抗ダニ/ワクモワクチンの開発

 マダニとワクモは、いずれも吸血を行う外部寄生虫で、家畜衛生および公衆衛生上、大きな問題となっています。私たちは、これらマダニとワクモについて、ワクチンによる防除を目指し研究を行っています。

 

 

マダニの問題点とワクチンによる防除

 マダニは吸血の際に人獣共通感染症を含む様々な病原体の伝播を媒介し、家畜生産や公衆衛生上の深刻な問題となっています。ダニ媒介性脳炎や重症熱性血小板減少症候群(SFTS)、ボレリア感染症(ライム病、回帰熱)などのダニ媒介性疾病は社会的にも関心が高く、マダニ防除への注目が高まっています。

 マダニは吸血時に、抗血液凝固作用や免疫抑制作用を持つ様々な物質(唾液腺由来タンパク質など)を介して、長時間の吸血を維持し、病原体の伝播を促進しています。私たちは、マダニの吸血阻害、あるいはマダニの体内器官・組織に直接ダメージを与える抗ダニワクチンの開発を目的として研究を行っています。そのためにマダニ由来分子の探索、その遺伝子クローニングや性状解析を行い、ワクチン抗原として有望と考えられる分子について、その機能や病原体伝播への関与を調べています。得られたワクチン候補分子については、組換えタンパク質を作製し、動物に免疫を行い、マダニの吸血、産卵率、孵化率に与える影響などを観察し、医薬品への応用を検討しています。

 

 

ワクモの問題点とワクチンによる防除

 ワクモは鶏に寄生して吸血を行うダニの一種で、鶏に貧血や産卵率の低下などをひき起こし、養鶏産業に甚大な被害を招いています。
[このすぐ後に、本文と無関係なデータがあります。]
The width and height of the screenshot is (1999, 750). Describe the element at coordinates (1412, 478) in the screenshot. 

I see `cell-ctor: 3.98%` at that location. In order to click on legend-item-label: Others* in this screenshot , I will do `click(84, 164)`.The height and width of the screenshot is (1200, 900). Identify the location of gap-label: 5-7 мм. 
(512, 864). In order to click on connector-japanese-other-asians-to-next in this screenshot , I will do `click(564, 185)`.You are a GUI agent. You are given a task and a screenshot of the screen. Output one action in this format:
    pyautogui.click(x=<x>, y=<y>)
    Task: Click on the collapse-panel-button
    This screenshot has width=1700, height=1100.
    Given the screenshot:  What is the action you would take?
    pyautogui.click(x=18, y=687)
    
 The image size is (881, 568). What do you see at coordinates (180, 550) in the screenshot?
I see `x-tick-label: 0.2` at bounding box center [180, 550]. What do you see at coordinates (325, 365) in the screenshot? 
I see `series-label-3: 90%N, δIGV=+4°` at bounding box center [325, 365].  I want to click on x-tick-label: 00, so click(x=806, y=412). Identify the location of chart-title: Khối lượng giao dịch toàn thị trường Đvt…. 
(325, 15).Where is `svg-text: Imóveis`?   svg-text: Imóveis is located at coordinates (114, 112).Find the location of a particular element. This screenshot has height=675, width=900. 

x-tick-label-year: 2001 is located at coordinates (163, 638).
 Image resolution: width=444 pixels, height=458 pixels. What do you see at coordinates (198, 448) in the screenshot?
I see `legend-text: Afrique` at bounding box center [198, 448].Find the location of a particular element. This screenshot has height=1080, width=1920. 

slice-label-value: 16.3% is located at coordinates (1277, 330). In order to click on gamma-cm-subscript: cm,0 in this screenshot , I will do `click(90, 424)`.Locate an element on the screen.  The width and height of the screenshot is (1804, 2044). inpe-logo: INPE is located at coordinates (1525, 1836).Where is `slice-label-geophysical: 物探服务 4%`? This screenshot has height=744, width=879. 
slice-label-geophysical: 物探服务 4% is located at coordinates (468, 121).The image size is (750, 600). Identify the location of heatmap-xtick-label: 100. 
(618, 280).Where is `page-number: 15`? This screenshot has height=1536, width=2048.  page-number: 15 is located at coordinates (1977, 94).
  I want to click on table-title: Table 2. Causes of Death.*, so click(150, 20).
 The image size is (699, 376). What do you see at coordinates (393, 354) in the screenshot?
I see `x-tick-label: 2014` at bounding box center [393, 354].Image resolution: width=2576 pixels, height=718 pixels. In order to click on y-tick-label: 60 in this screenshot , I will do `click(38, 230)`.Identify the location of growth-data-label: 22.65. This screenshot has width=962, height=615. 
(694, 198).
またワクモは、様々な病原体を媒介する可能性も報告されており、家畜衛生および公衆衛生上、対応が必要とされる重要な害虫です。現在、ワクモの防除は鶏舎の洗浄や薬剤の散布により行われていますが、ワクモが鶏舎内の隙間に潜んでいると完全な駆除は困難です。さらに、薬剤耐性ワクモの出現も報告されており、新たな視点でのワクモ防除方法の確立が望まれています。私たちは、免疫応答による防除に着目し、抗ワクモワクチンの開発を行っています。これまでに様々なワクチン抗原候補タンパク質を同定しており、これらの機能解析や鶏を用いた免疫試験を行い、ワクチン抗原への応用を目指しています。また、ワクチン接種時に係る労働力やコスト面の負担を軽減させるため、ウイルスベクターを応用したワクチン開発についても検討しています。